FIG. 5 is a side view showing an example of a setting state of a ceramic green sheet on a setter in a conventional example of a method of firing a ceramic sheet.

[Explanation of symbols]

 11 Setter 12 Spacer 13 Ceramic Green Sheet 14 Fired Ceramic Sheet

Claims (5)

[Claims] 1. A method for obtaining a ceramic sheet as a sintered body by introducing a ceramic green sheet (13) into a firing furnace, heat-treating and firing the ceramic green sheet, wherein the ceramic green sheet (13) is heated at a high temperature during firing.

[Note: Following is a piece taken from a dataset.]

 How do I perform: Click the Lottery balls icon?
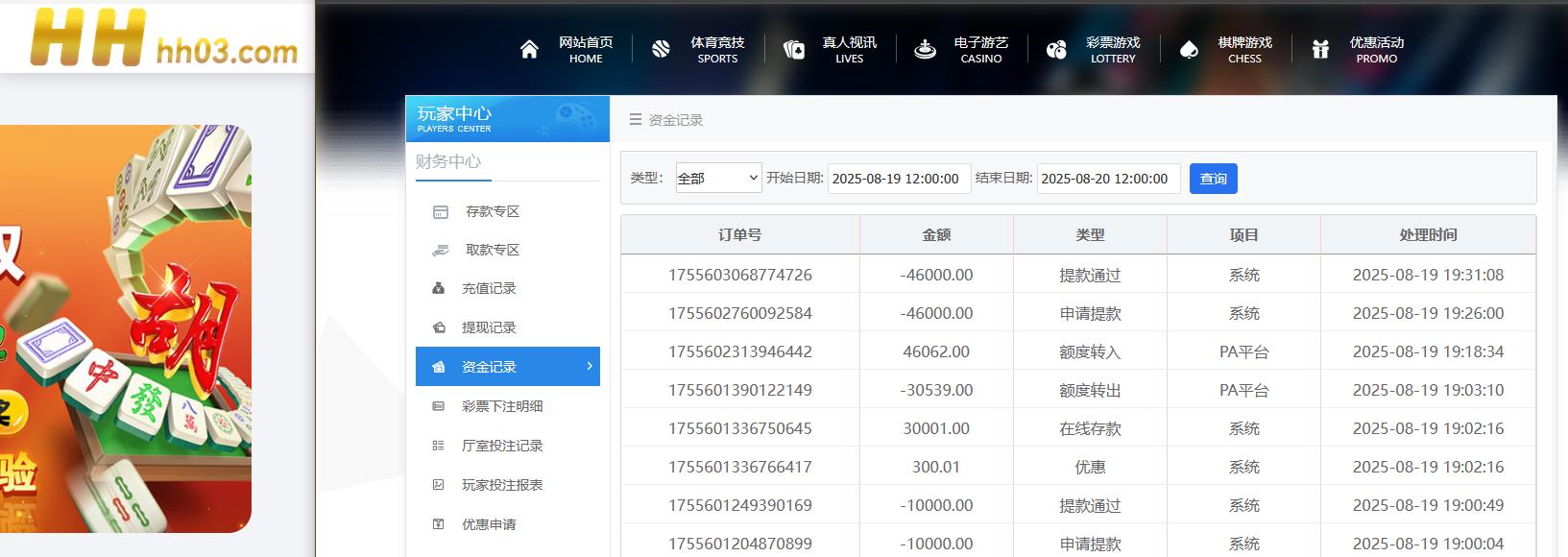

The ceramic green sheet (13) is placed on the flat upper surface of the setter (11) which does not react with the ceramic green sheet (1).
3) A method for firing a ceramic sheet, wherein the ceramic green sheet (13) is introduced into a firing furnace and fired in a state in which a lid is disposed above the ceramic green sheet (13) with a gap not in contact with the ceramic green sheet (13). . 2. The cover is made of a ceramic green sheet (1).
2. The method for firing a ceramic sheet according to claim 1, wherein the setter is a different setter from the one on which the sheet is placed. 3. The method for firing ceramic sheets according to claim 2, wherein the setters (11) on which the ceramic green sheets (13) are placed are stacked in a plurality of stages. 4. The gap (δ) between the setter (11) and the lid thereon is larger than the thickness (t) of the fired ceramic sheet (14), and is larger than the thickness (t) of the ceramic green sheet (1).
3. The method according to claim 1, wherein the thickness is not more than five times the thickness of the third aspect.
4. The method for firing a ceramic sheet according to any one of claims 1 to 3. 5. The ceramic green sheet (13)
The method for firing a ceramic sheet according to any one of claims 1 to 4, wherein the firing method is a plate-like body having a side length or a diameter that is 50 times or more the thickness.